Tufekci said “Twitter and all platforms have specific affordances – behaviours they reward and
behaviours they discourage at the level of infrastructure – as well as site specific social norms that
emerge overtime.”
010
“Twitter’s specific affordances that make retweeting
easy, as well as social norms (ie retweeting as a
common behaviour) can lead people to overestimate the level of influence on social networks.
“It is a bit like studying fruit flies and then generalising to larger creatures – you cannot. Fruit flies
were chosen (as model organisms) because they
were small and fit easily into the laboratory.”
As was also reported at the time, Tufekci said the
reason Twitter is used disproportionately in large
scale big data research, especially those projects
involving millions or billions of data points, was not
always related to its efficacy as a source of data for
accurate analysis. Instead, she argued it was more
about the Twitter data’s availability, tools availability and popularity, and ease of analysis.
She noted that while Facebook was (and remains)

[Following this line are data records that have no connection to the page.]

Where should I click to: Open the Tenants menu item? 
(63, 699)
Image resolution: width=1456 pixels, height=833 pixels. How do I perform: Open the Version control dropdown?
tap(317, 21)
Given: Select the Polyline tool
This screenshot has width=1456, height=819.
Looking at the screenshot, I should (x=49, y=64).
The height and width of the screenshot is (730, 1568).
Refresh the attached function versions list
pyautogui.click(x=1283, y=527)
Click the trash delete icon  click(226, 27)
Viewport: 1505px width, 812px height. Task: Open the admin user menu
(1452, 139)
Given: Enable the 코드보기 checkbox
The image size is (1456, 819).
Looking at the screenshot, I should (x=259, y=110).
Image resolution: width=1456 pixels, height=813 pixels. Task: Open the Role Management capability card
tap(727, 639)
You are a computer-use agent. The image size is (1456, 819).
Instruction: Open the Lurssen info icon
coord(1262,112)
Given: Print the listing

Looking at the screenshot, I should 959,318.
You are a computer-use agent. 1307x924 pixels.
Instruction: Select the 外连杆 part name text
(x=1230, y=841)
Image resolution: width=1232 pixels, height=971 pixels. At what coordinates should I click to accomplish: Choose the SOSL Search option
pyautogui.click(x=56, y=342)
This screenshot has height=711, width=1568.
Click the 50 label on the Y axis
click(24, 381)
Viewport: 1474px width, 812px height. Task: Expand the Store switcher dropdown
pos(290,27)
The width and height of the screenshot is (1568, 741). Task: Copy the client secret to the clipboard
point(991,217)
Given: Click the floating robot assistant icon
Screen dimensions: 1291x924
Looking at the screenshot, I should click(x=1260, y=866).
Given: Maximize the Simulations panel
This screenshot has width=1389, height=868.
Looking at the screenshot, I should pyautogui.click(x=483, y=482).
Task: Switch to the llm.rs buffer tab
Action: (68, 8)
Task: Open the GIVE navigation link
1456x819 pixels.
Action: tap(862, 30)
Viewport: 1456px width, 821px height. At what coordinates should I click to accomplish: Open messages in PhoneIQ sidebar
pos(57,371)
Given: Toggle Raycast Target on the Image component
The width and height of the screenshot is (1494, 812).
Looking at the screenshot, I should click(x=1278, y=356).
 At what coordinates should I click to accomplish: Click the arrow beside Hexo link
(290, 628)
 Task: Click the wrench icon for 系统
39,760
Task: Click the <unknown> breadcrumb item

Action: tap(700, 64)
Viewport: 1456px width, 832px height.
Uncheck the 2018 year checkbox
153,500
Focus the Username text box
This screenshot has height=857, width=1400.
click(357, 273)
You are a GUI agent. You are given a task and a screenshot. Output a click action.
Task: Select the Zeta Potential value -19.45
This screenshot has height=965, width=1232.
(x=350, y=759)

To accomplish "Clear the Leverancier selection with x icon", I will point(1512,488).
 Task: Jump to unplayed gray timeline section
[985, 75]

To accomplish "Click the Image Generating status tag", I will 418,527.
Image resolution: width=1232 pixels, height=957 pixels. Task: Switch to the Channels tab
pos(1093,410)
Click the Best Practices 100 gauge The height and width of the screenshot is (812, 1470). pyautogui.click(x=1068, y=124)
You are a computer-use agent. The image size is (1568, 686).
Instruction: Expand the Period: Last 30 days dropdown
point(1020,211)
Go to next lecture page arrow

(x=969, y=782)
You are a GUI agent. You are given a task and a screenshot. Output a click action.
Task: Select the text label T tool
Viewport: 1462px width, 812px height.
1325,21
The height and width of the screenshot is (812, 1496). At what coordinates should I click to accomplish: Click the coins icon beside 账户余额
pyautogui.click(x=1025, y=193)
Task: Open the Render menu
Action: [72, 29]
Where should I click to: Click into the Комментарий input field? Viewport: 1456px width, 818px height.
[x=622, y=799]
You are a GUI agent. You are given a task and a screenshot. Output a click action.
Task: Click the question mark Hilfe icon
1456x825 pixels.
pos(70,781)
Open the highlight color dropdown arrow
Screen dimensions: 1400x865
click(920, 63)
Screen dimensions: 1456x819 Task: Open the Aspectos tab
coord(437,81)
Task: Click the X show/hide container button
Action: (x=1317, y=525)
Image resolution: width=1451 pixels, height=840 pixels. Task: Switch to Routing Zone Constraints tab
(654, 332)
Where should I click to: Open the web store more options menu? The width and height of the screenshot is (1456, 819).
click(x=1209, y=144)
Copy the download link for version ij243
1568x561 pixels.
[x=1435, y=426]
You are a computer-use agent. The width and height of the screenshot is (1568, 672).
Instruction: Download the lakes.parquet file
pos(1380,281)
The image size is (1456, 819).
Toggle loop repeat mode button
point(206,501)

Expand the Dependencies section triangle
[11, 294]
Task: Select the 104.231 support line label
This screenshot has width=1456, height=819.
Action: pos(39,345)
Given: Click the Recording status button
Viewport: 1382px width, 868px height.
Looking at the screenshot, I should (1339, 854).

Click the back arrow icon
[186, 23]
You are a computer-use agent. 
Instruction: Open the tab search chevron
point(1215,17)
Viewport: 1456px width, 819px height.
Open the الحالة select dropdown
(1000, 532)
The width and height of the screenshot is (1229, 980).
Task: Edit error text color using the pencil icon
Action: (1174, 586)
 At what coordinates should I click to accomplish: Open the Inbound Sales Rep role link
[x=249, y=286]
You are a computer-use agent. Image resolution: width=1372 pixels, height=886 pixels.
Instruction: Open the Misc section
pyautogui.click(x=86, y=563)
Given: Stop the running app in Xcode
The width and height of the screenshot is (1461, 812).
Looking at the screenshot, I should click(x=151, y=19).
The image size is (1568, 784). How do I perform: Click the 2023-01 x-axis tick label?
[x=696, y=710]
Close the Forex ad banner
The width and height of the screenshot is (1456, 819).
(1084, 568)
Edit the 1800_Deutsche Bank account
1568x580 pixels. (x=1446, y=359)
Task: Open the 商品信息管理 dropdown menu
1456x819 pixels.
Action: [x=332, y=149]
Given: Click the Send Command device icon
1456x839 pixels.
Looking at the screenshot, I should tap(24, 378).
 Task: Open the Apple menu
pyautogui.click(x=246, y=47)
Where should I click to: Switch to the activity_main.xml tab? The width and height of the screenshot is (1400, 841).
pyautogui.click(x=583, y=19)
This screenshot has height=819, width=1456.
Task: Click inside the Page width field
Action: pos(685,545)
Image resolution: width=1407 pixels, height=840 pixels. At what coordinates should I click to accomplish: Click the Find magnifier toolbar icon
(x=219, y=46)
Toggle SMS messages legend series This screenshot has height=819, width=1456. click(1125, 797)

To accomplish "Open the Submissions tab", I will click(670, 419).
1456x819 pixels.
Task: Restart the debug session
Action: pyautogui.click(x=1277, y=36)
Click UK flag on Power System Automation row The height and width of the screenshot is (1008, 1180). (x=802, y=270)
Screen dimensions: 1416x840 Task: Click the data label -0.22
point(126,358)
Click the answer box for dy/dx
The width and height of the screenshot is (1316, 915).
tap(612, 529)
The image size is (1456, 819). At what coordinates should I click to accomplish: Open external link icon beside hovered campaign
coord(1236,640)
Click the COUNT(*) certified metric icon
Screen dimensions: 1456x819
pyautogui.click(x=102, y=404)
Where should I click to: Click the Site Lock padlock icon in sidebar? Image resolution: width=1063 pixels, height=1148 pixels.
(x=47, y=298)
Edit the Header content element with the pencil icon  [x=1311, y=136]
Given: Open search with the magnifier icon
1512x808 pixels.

the largest social media platform, there is less
truly public data on Facebook “and thus Facebook
is less accessible by scraping or via Facebook’s
API as many more Facebook users (estimated to
be more than 50 per cent) have taken their profiles
private compared with Twitter users (estimated to
be less than 10 per cent).”
She also argued that the Twitter stream was relatively easy to access through widely available and
popular methods (the Twitter Firehose, the spritzer,
white-listed accounts, etc) comp